«La nostra Nota di aggiornamento al Def non mette in dubbio la stabilità finanziaria dell’Italia e dell’Europa, siamo abbastanza forti per reggerla. La sfida è sugli investimenti. ll programma di governo è molto preciso, moderato e necessario». Ma se la l’Ue si mettesse contro? «Non lo so, deciderà il popolo, io mi metto da parte».

Nelle due ore di botta e risposta alla stampa estera, pienone di cronisti da grande evento, il ministro delle politiche Paolo Savona rassicura ma anche inquieta, mostra la carota ma poi agita il bastone. L’occasione è la presentazione del suo documento «Una politeia (una politica per il bene comune, ndr) per un’Europa diversa, più forte e più equa», inviato a Bruxelles – e già consegnato alla discussione dell’europarlamento – nella speranza ottimistica che l’Unione faccia in tempo ad autoriformarsi prima delle prossime elezioni. Oppure meglio: che l’Unione ne abbia una qualche minima intenzione. Del documento, ’prova’ dell’europeismo del professore Savona, questo giornale ha scritto a più riprese. «Europeizzare il cambiamento», è lo slogan del ministro, sa bene che solo con una riforma seria «si può sconfiggere il sovranismo», nutrito e pasciuto dall’insipienza di «certi europeisti». Gli si obietta che l’aspirante capo dei sovranisti europei, Matteo Salvini, è un vicepremier del suo governo, e pratica lo sport di prendere a pernacchie i rappresentanti delle istituzioni europee; e l’altro vicepremier non fa che ripetere con trasporto «quest’Europa fra sei mesi è finita». Savona fa esercizio zen nella risposta: « Io cerco di rimanere sordo alle chiacchiere» ma le provocazioni a cui risponde Salvini sono ancora più volgari». E comunque «nessuno nel nostro governo è contro l’euro».

L’attenzione dei cronisti però è tutta per i rapporti sempre più tesi fra i governo italiano e Europa. Qui Savona vorrebbe tranquillizzare («Non sono un euroscettico», dice severissimo all’indirizzo dei corrispondenti tedeschi che lo descrivono così), ma lo fa in una maniera che invece sparge scetticismo in sala. Lo scontro non interessa nessuno, sottolinea, ma l’Europa deve cambiare, è la tesi di buon senso del ministro. Il Def punta su una crescita sottostimata perché «ci sono pochissimi investimenti. Se nel 2019 dovessimo incontrare difficoltà sui parametri che ci siamo dati alla fine troveremo un punto di incontro».

Ma c’è di più, anche molto di più nella dotta esposizione di Savona. Il professore non crede negli scenari foschi disegnati dalla stampa di mezzo mondo per l’Italia.
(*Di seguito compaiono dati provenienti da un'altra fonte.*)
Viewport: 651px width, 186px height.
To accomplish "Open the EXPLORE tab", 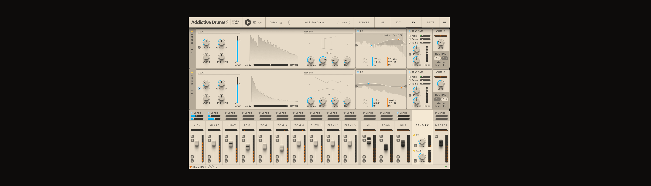I will pyautogui.click(x=363, y=22).
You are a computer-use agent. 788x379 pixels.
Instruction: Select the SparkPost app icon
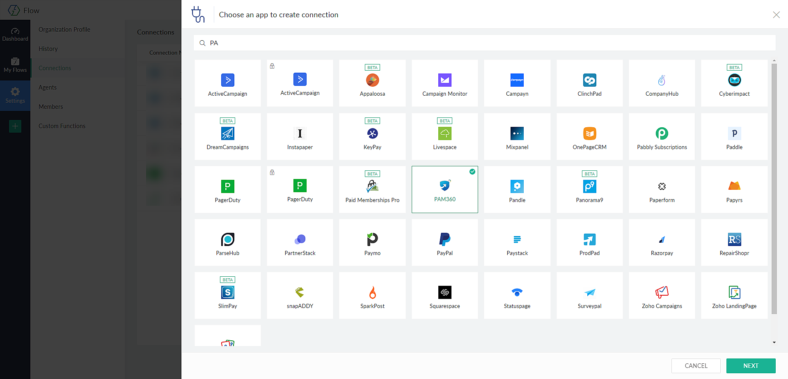372,295
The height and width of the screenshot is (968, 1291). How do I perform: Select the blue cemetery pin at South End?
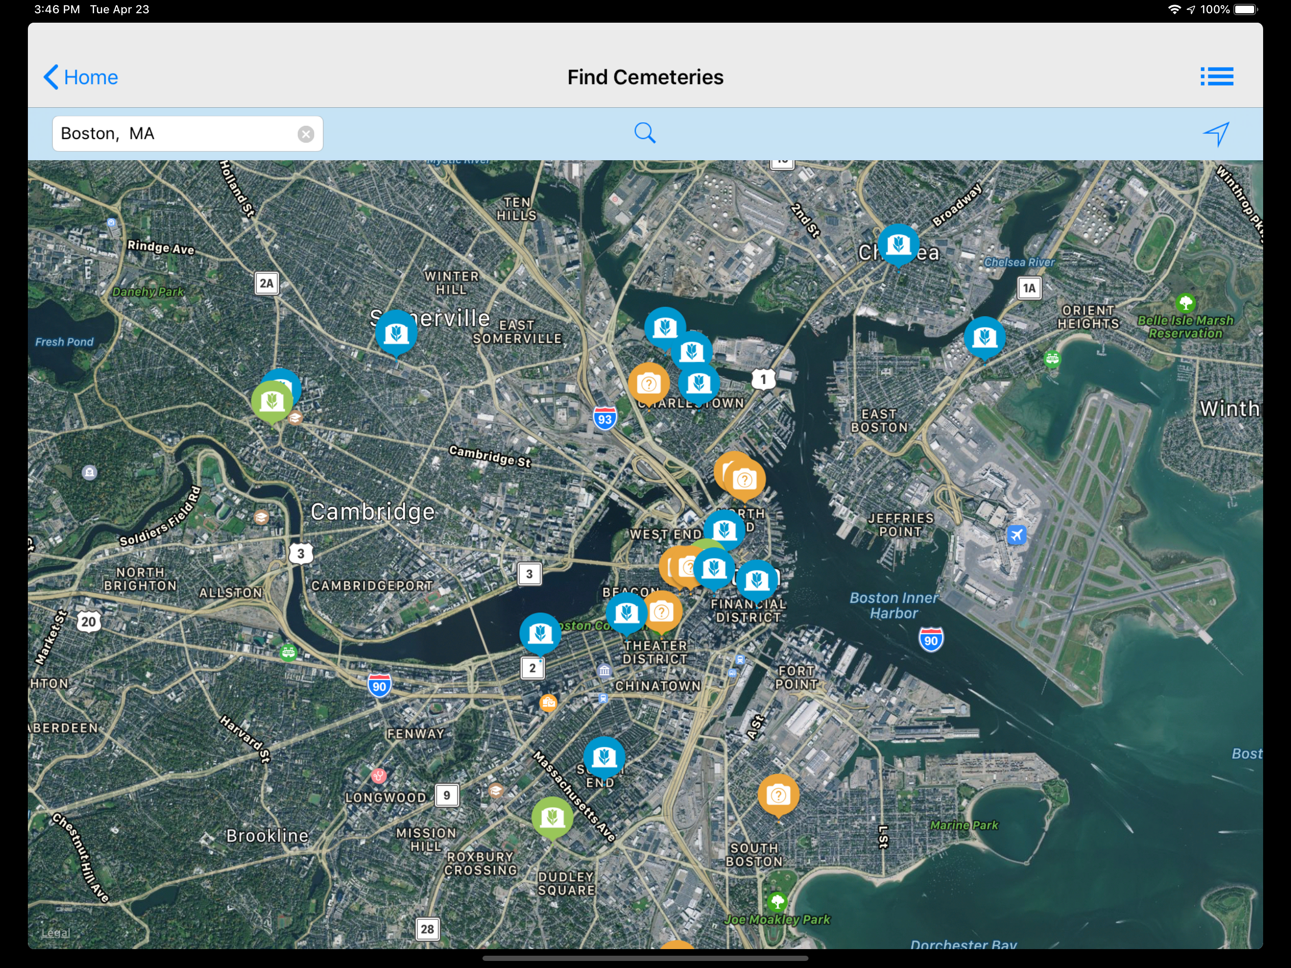(x=604, y=757)
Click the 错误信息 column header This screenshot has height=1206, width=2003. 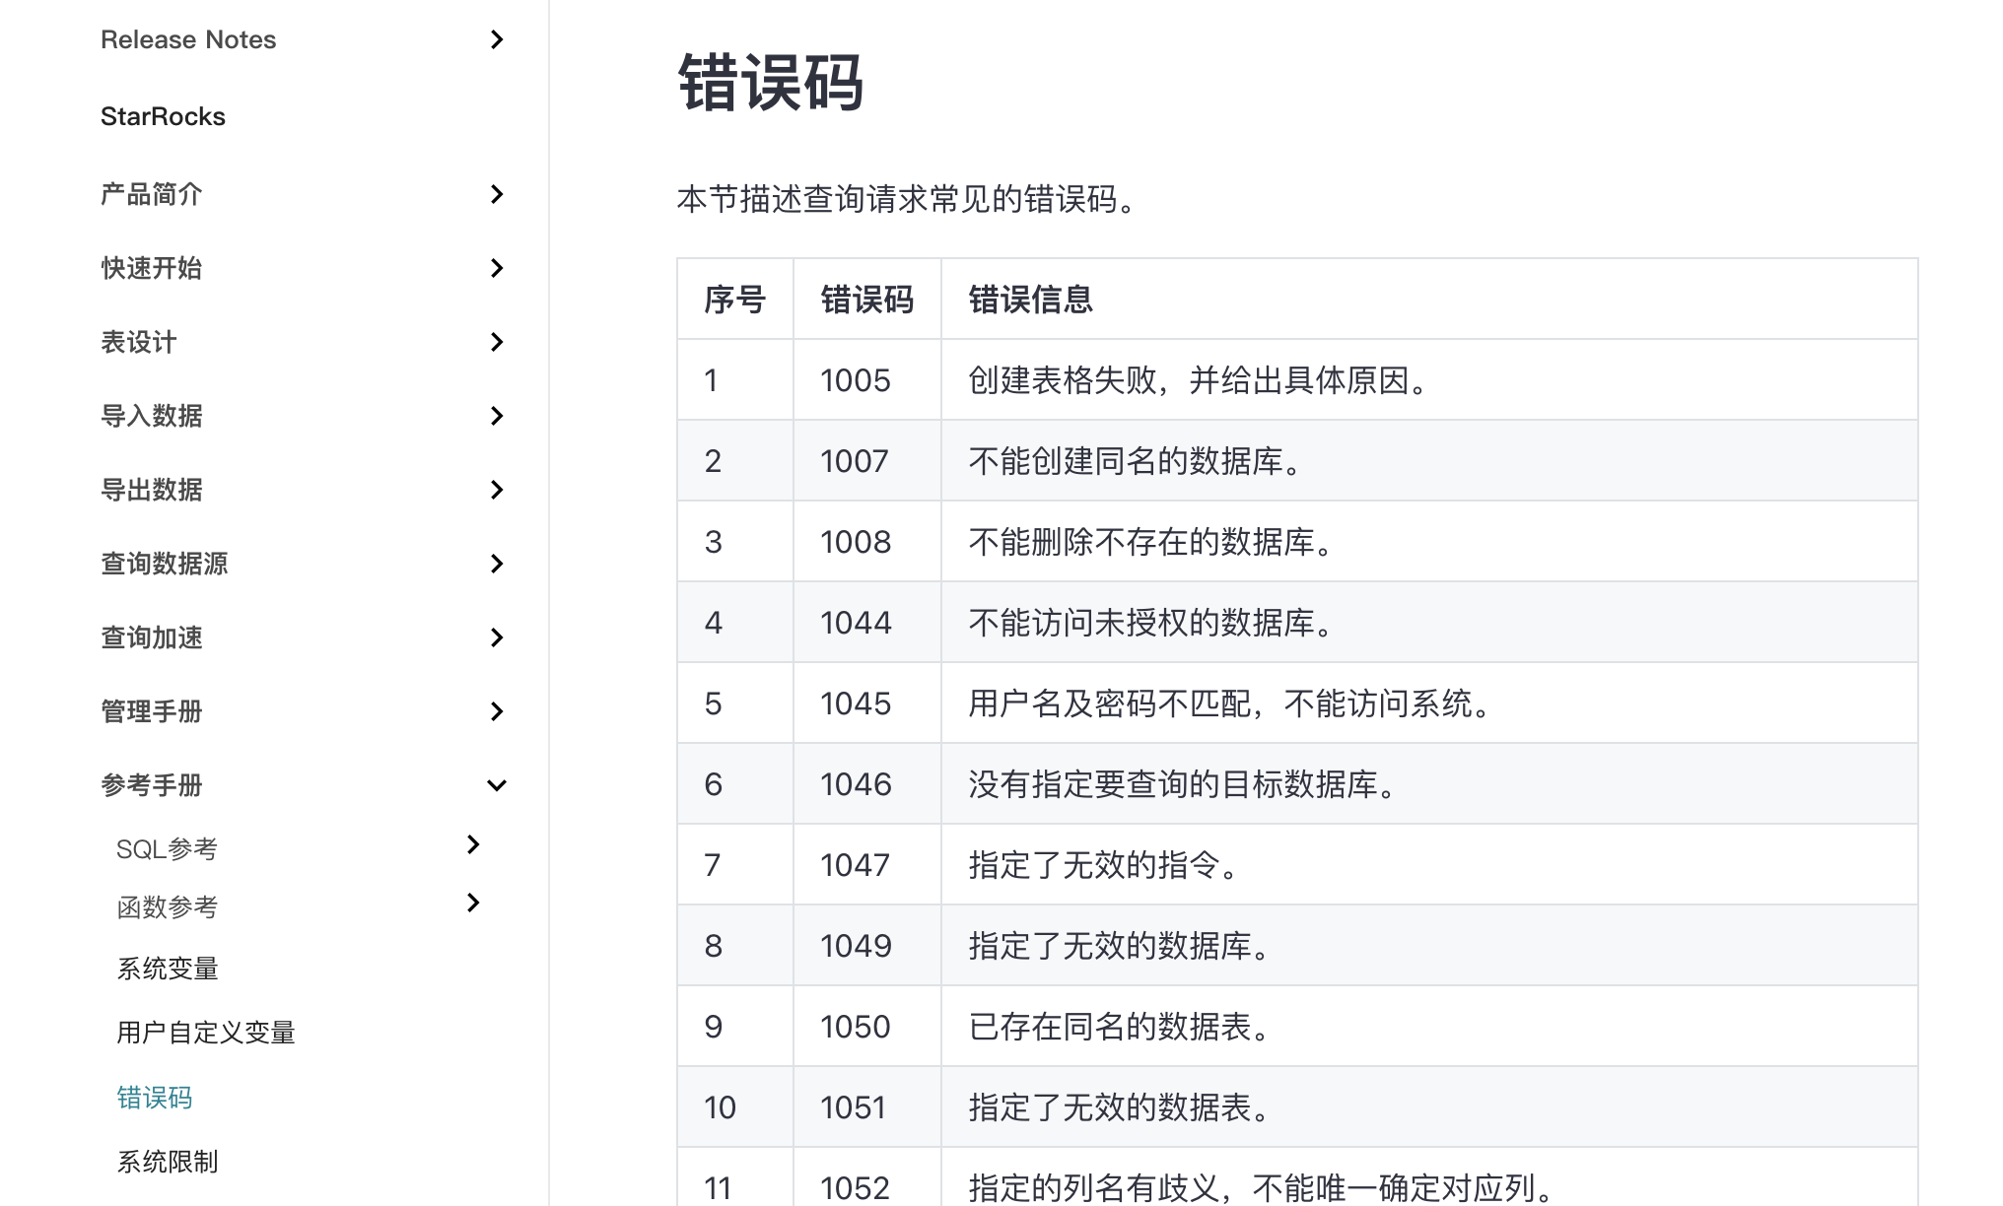point(1030,300)
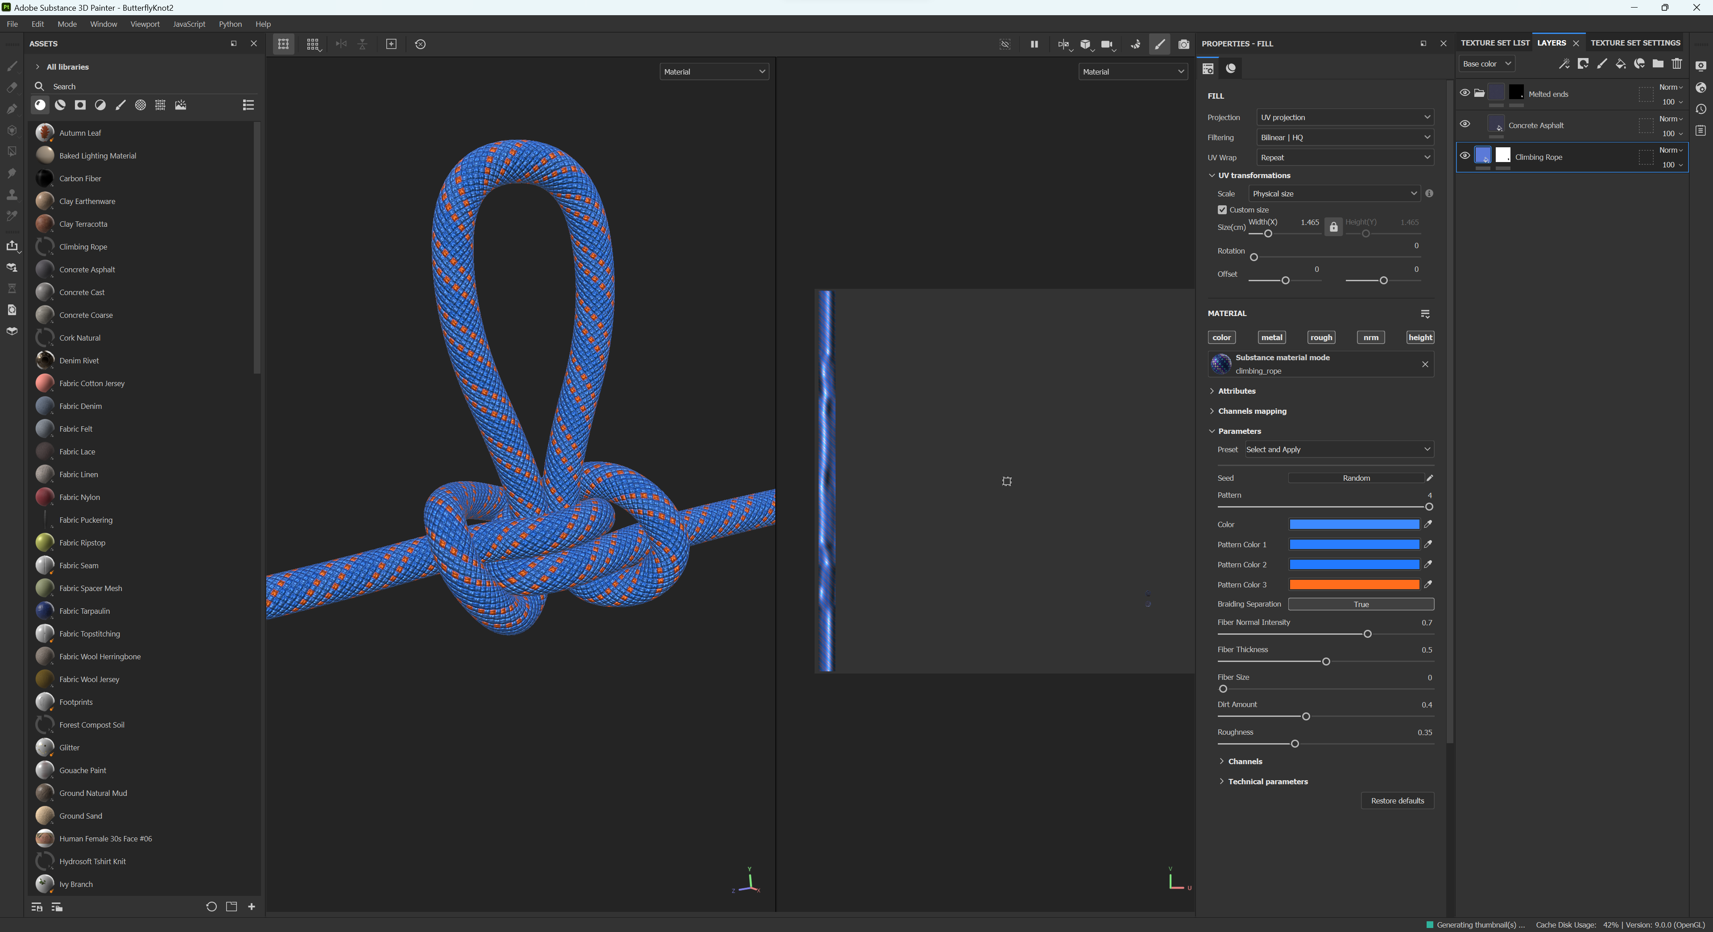Click the Pattern Color 3 eyedropper icon

click(x=1428, y=584)
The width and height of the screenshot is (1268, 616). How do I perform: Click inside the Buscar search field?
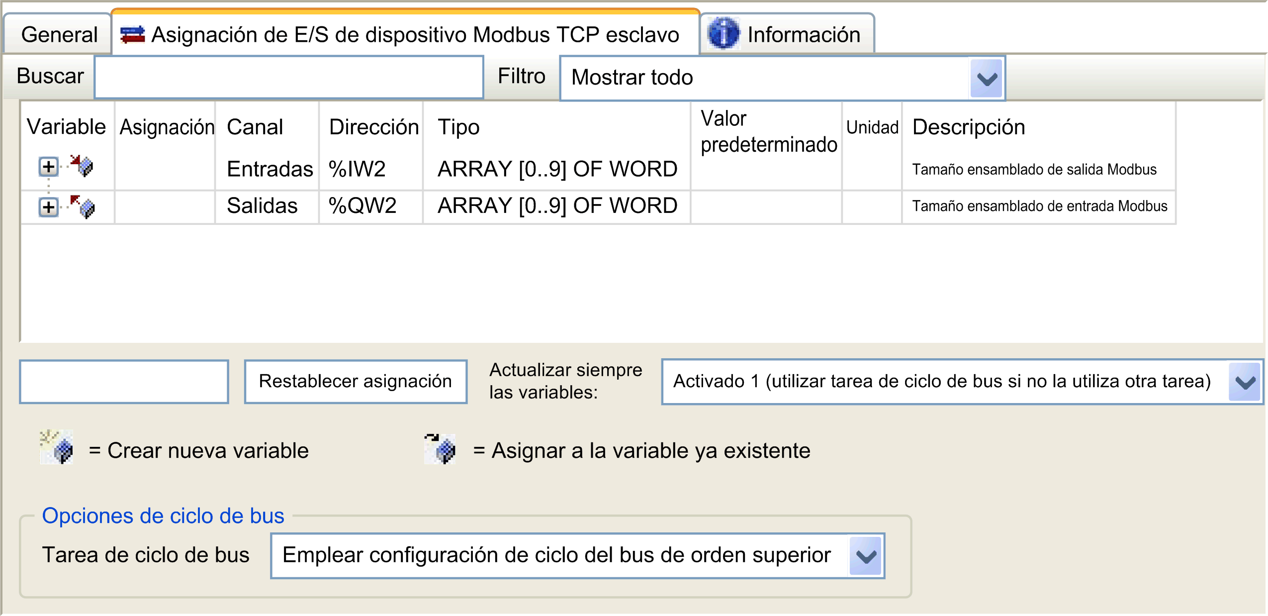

Anzi rivela che nella cabina di regia si aspettava un botto più forte: fin qui «i mercati si sono comportati molto moderatamente, noi stessi ci aspettavamo di più», dice. Cioè peggio dello spread oltre quota 300. «La prova dei mercati l’abbiamo superata», giura, «Siamo più spaventati dello scontro politico tra élite conservatrici che portano avanti politiche deflazioniste e le forze riformiste che vogliono che l’Europa faccia qualcosa per cambiare» e invece «il mercato ha retto bene, è più saggio di quanto non sia lo scontro politico in corso». Ora però la prova della forza del governo si misurerà davanti al giudizio delle agenzie di rating.

Ma Savona è un inguaribile ottimista. Crede che fra il dire e il fare lo scontro con la commissione europea, ci sia di mezzo il capo della Bce: ancora quel Draghi che «ci sarà fino al 2019. Sono fiducioso che la Bce preverrà una nuova grave crisi», «Penso che ci penserà, non per l’Italia ma per evitare che ci sia una crisi grave in Europa».

E poi alla fine sbotta. «Il debito non l’ho fatto io», sottolinea, «grande stima per Padoan», il precedente ministro dell’economia, ma – riferisce – aveva detto che il deficit ereditato dal passato avrebbe dovuto essere dell’1,2 per cento «poi improvvisamente mi è stato detto che è passato al 2 per cento. Dunque l’operazione per cui tutti strillano è una cosa che vale 0,4 punti di Pil: flat tax, Fornero e reddito». Insomma «Che cosa dobbiamo fare con una politica monetaria che cambia segno e il rallentamento della crescita internazionale?». Cambiare. E invece l’Unione non vuole cambiare: «L’Ue tiene il pilota automatico in questo quadro. Rischia di andare contro un iceberg e lo tiene lo stesso?»